Le SCFP prévoit que l’année 2026 sera extrêmement difficile pour la défense des services publics à Terre-Neuve-et-Labrador si la population ne met pas plus de pression sur le gouvernement. Dans tous les domaines du secteur public, les membres du SCFP font état d’attaques : coupes dans le financement, réduction des services, partenariats public-privé (PPP) et montée de l’utilisation de l’intelligence artificielle.
« Notre gouvernement est littéralement en train de démanteler la fonction publique », plaide Sherry Hillier, présidente du SCFP–Terre-Neuve-et-Labrador « Qu’on pense à l’Université Memorial qui se prépare à un “avenir modeste”, aux entrepreneurs privés qui construisent des logements sociaux trop chers en dépit de la crise, ou bien aux infirmières volantes qui constituent maintenant la norme dans notre province, on constate qu’on nous attaque de l’intérieur. »
Pour pratiquement tous les services publics, des postes sont laissés vacants depuis des mois, menant à une surcharge de travail et une diminution des services.
Le nouveau système ambulancier « unifié » devait améliorer les délais d’intervention, mais l’entreprise privée à qui la gestion du service a été confiée (dans le cadre d’un récent partenariat public-privé) n’a pas su pallier la pénurie de personnel et a affirmé tout haut n’avoir aucune stratégie pour y arriver. Autrement dit, la province a payé 560 millions de dollars des deniers publics pour avoir moins d’ambulances que jamais. Les délais d’attente ont augmenté en campagne et les postes à pourvoir sont toujours vacants.
« Notre gouvernement tente de nous convaincre que nos services publics ne valent rien. Il les dégrade délibérément et fait croire à tort que les partenariats public-privé viendront améliorer le quotidien des communautés de Terre-Neuve-et-Labrador qui en arrachent. »
Or, au milieu des rapports qui font état de soins inférieurs aux normes, de conditions déplorables, de mauvais traitements et d’évictions dans le secteur des soins à domicile, on apprend que l’an dernier, les entreprises privées ont reçu plus de 80 millions de dollars en subventions du gouvernement provincial pour des installations privées (soit 50 millions de plus que l’année précédente).
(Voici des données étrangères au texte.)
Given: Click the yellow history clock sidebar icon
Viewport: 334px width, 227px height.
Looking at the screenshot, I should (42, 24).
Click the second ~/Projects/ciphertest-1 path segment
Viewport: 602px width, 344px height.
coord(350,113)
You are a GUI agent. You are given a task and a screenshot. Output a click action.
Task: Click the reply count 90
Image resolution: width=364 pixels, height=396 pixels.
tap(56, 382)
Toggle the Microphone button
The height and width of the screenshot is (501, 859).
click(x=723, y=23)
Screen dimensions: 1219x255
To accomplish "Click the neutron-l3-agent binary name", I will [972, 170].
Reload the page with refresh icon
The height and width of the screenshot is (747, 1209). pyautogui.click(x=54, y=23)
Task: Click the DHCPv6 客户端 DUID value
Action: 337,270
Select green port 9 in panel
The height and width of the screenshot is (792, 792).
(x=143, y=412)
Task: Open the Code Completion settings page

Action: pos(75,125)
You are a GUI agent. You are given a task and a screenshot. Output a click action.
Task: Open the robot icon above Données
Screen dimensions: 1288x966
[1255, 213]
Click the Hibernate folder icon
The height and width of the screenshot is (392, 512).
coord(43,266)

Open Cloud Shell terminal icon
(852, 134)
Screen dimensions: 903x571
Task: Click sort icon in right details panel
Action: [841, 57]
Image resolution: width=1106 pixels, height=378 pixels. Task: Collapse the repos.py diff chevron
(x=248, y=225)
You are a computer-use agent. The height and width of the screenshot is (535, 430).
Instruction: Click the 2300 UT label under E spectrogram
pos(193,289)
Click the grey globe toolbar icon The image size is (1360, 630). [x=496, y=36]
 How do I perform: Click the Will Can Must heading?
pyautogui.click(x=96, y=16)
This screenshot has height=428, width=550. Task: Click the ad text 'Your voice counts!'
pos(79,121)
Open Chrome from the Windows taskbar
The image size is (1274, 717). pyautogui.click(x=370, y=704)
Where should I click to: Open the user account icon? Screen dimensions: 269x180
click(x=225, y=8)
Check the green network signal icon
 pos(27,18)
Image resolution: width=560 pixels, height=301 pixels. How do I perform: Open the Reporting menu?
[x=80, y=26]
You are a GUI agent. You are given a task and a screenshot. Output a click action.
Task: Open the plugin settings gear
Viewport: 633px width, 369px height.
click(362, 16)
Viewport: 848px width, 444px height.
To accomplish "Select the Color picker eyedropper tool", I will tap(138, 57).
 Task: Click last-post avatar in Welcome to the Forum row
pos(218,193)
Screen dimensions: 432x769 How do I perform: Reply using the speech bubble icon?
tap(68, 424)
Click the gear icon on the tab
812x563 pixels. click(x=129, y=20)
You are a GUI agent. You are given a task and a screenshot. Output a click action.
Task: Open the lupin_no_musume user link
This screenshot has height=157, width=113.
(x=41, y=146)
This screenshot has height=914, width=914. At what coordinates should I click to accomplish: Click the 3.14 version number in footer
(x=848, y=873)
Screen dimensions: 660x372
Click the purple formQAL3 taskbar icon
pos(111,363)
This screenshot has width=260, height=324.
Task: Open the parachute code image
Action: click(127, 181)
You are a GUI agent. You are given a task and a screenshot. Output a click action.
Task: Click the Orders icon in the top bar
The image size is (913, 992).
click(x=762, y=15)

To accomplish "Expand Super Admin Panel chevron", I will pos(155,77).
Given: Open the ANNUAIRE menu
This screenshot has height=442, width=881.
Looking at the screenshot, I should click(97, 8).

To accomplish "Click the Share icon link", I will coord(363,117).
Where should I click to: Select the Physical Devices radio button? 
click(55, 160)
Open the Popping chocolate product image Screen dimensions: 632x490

Du côté des services éducatifs à la petite enfance, plus de 400 millions sont allés à moins d’une douzaine d’entreprises privées ces six dernières années. En 2025, elles recevaient environ 400 000 $ par enfant à besoins complexes pour fournir soins et logis.
Le cabinet Deloitte a touché près de deux millions de dollars pour fournir un plan décennal visant à résoudre la pénurie de personnel en santé et il s’est avéré que son rapport était fabriqué de toutes pièces. En ce qui concerne l’Accord sur l’éducation de Terre-Neuve-et-Labrador, un autre plan décennal payé par les fonds publics, on a démontré la présence de contenus générés par l’IA et de sources erronées.
« J’appelle nos communautés à tenir compte des avertissements des travailleuses et travailleurs du secteur public. On est sur le terrain, on constate chaque jour la destruction des services publics dans nos milieux de travail. Quand on entend parler d’un nouveau contrat avec le privé plutôt que de nouvelles embauches ou bien quand on se fait dire de diriger les membres de notre communauté vers le site Web du gouvernement plutôt que de les aider à accéder aux services, on sait que ça augure mal pour l’avenir de Terre-Neuve-et-Labrador.